Movements in the CPI influence economic decisions in a number of circumstances. Firstly, the Federal Reserve uses the Personal Consumption Expenditure Price Index, a similar measure of inflation, to guide their monetary policy implementation. Inflation above a certain rate has a number of negative effects on economic growth, which monetary policy tries to avoid. In a growing economy, positive inflation is a result of this growth and deflation typically occurs in a recessionary period. Consequently, a low and steady level of inflation is the standard target. Governments also look at movements in the CPI when making fiscal policy decisions, as expansionary fiscal policy increases aggregate demand but creates inflationary pressures, which put pressure on monetary policy. Furthermore, movements in the CPI are used to influence wage negotiations for workers and unions.
In 2007 and 2008 the consumer price index grew 2.9% and 3.8%, respectively. In 2008, inflation grew strongly in the first four months of the year, but surged between May and July, driven by high energy and food prices. However, as the recession's grip began to spread around the globe, there was a rapid decline in overall commodity prices in the final quarter of the year. The fall in commodity prices continued through 2009, causing the CPI to record its first annual decline in over three decades. The dip was led by transportation prices, due to a 28.0% fall in motor fuel prices, caused by the swift contraction in world oil demand. Additionally, airline prices and other intercity transportation costs slipped by 9.0% and 6.0%, respectively, due to softer demand for domestic and international travel.
Yet fears of an extended period of deflation proved to be untrue, as the economy began its recovery. The CPI rose 1.6% in 2010, 3.2% in 2011 and 2.1% in 2012. In 2015, the CPI grew a slight 0.1%, as the large monetary expansion efforts struggled to filter to consumers as commercial banks did not extend loans. Moreover, a sharp decline in oil prices, which continued through 2016, is expected to have severely limited price growth in 2015 when the bulk of the price collapse occurred. However, the CPI grew 1.3% in 2016. According to the BLS, from January 2016 to January 2017, there was a 3.6% increase in medical expenses that was countered by a 0.2% decline in total food prices. Still, the primary factor driving growth was a 10.8% increase in energy prices.

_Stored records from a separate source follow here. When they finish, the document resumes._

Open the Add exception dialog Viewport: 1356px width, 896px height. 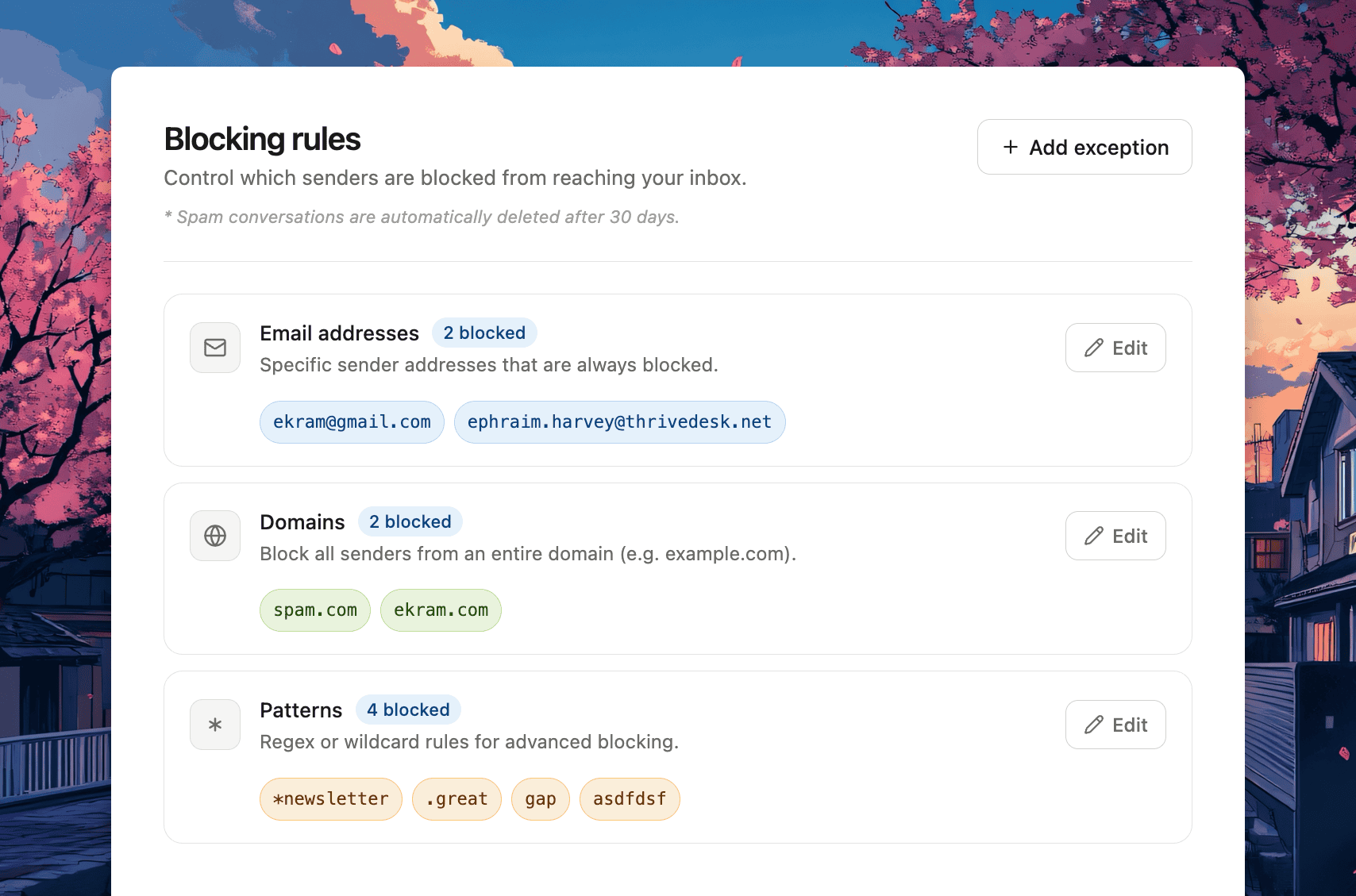point(1084,147)
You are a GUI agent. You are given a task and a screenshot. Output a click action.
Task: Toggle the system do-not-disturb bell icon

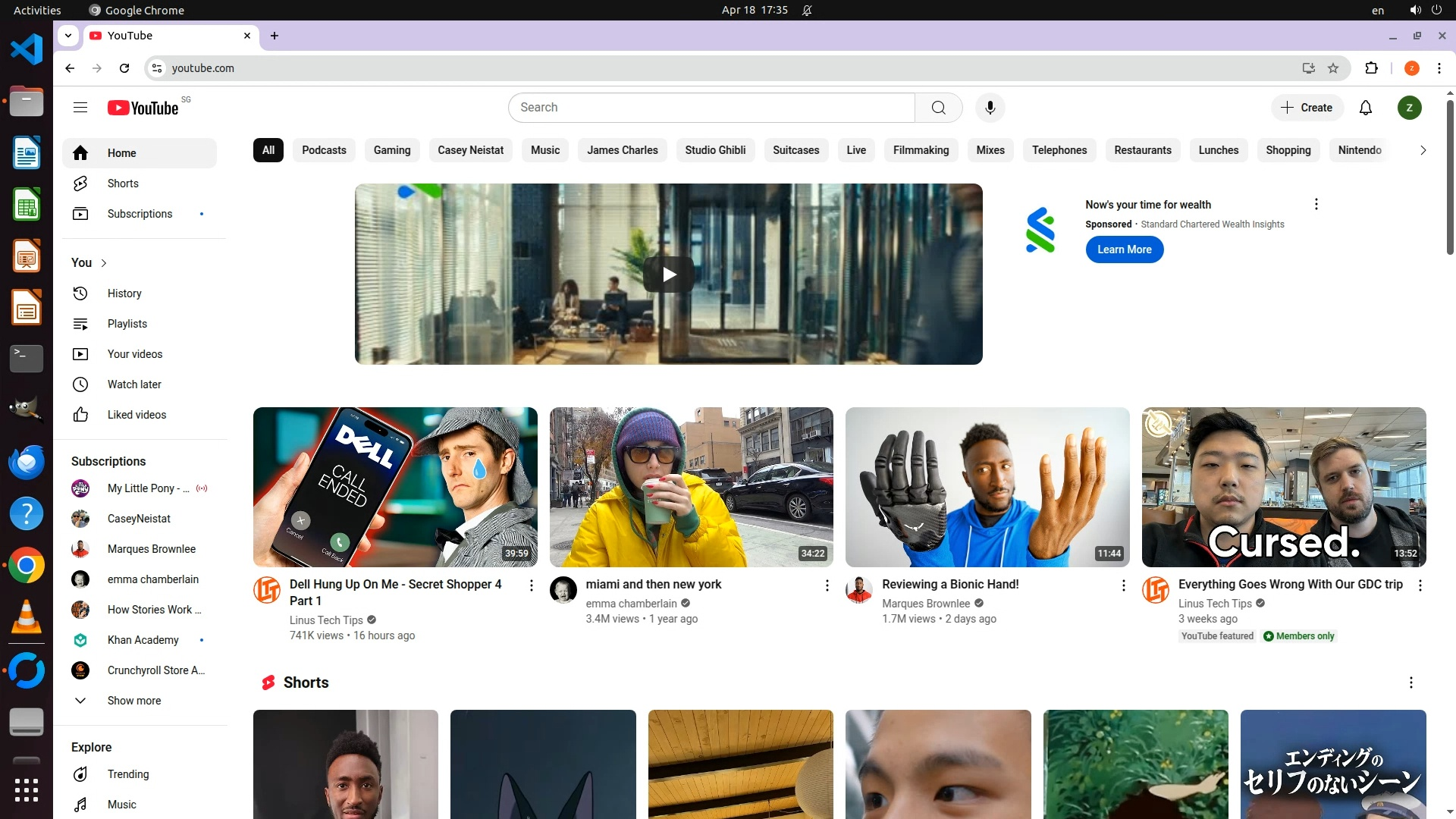click(x=807, y=10)
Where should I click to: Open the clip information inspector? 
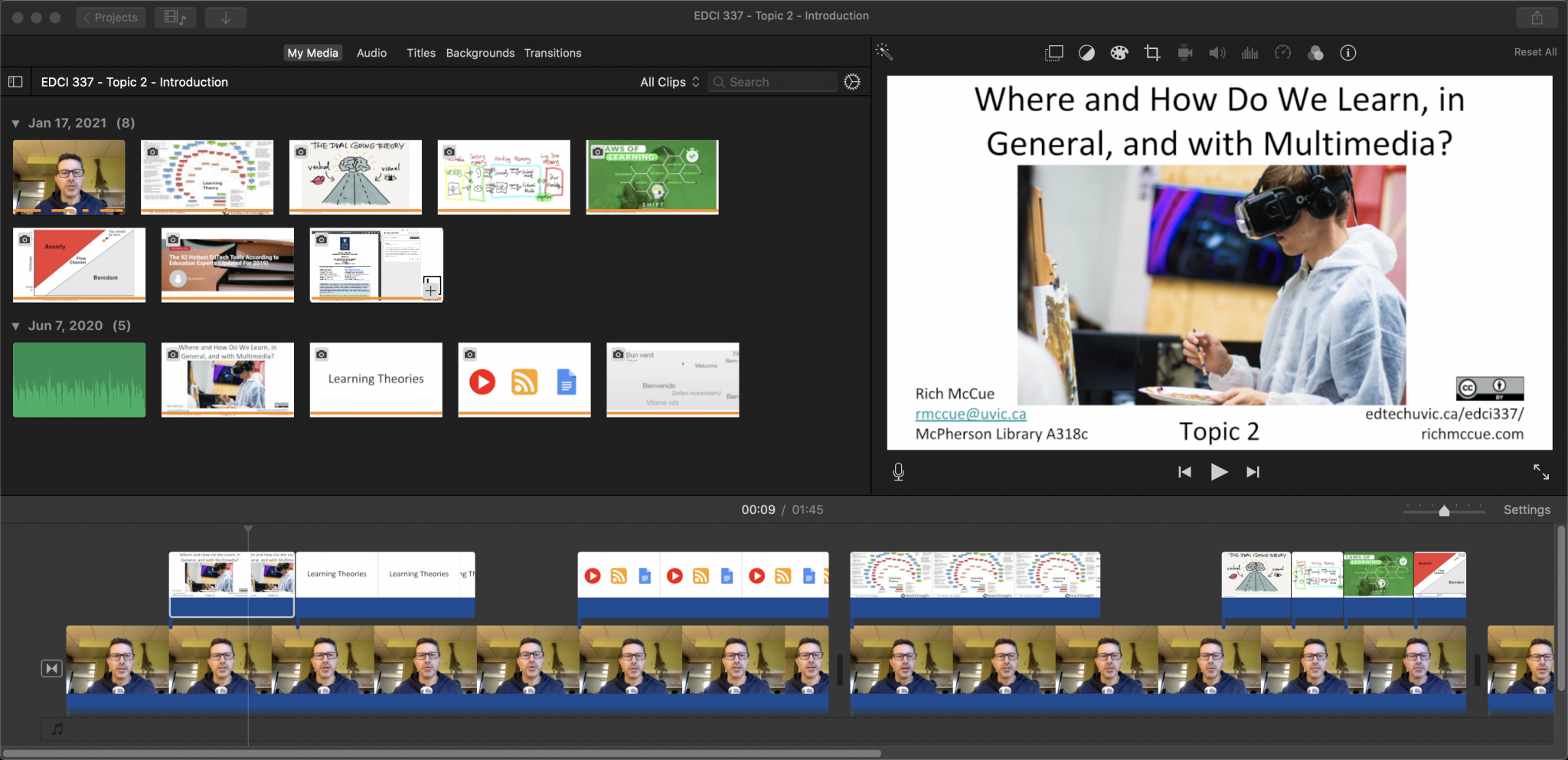pyautogui.click(x=1348, y=52)
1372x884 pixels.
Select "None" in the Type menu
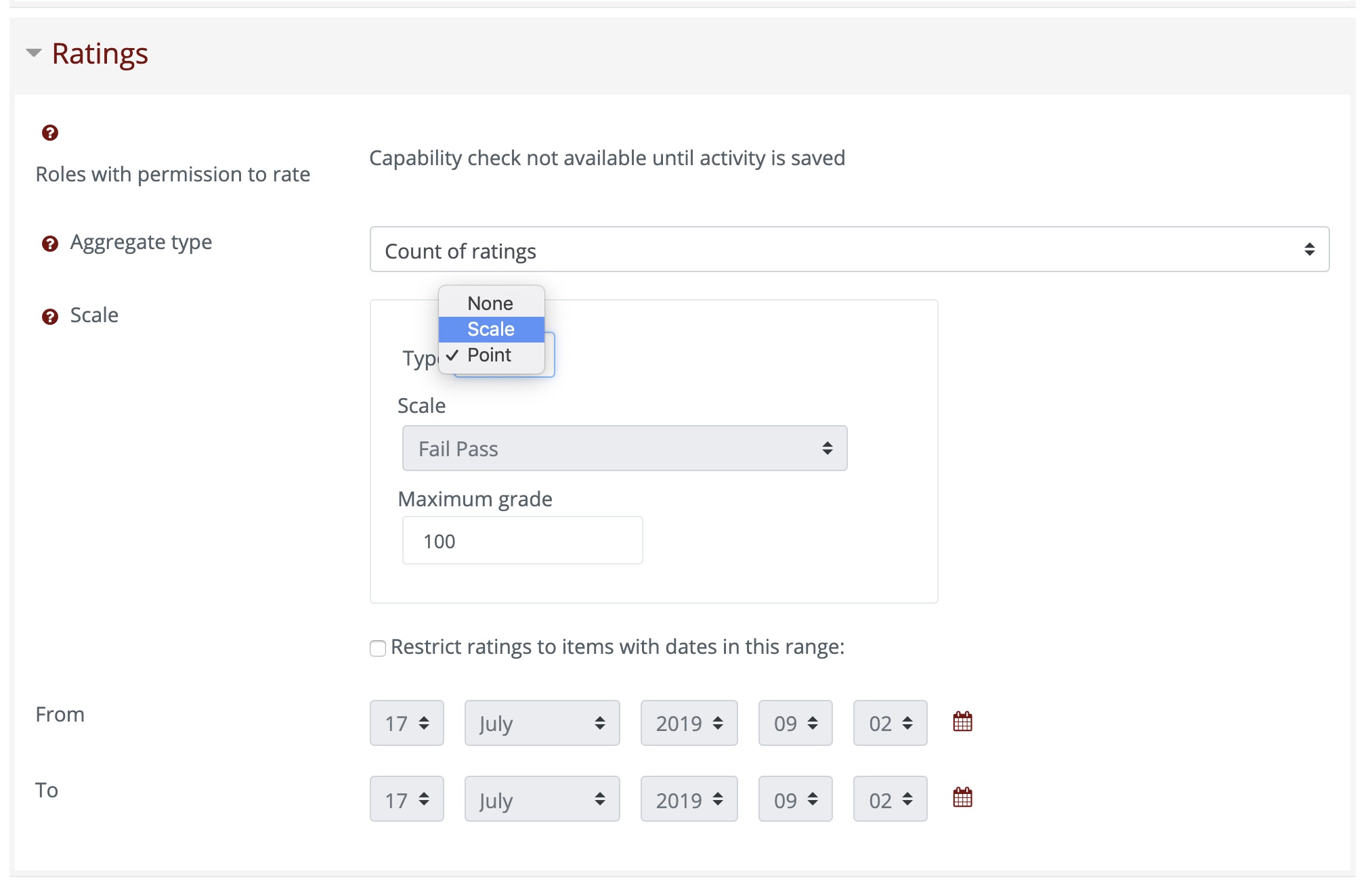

More specifically, motor fuel costs increased 20.2%. In 2017, the CPI is expected to increase 2.5% to 245.9 as economic growth continues and consumers increase their spending habits. Expected interest rate increases from the Federal Reserve are expected to erode inflationary pressures.
After several years of slow economic growth, limited by low productivity gains, the Federal Reserve has begun to increase the Federal Funds Rate as they see growth moving in line with projections. The Federal Reserve is anticipated to gradually increase rates in order to limit inflationary pressures and stop the economy from overheating. Consumer spending (the factor driving up demand for goods and services that pushes price levels up) is expected to continue strong growth through 2018 as wages and employment levels continue to grow, which should prompt further spending. As oil prices gradually increase, as demand catches up to the recent oversupply, energy price increases are expected to place upward pressure on CPI. However, as employment growth recedes and economic growth cools off, this should limit price level appreciation. Barring external shocks and consistent monetary policy, the CPI is expected to increase at an annualized rate of 2.4% to 276.3, over the five years to 2022.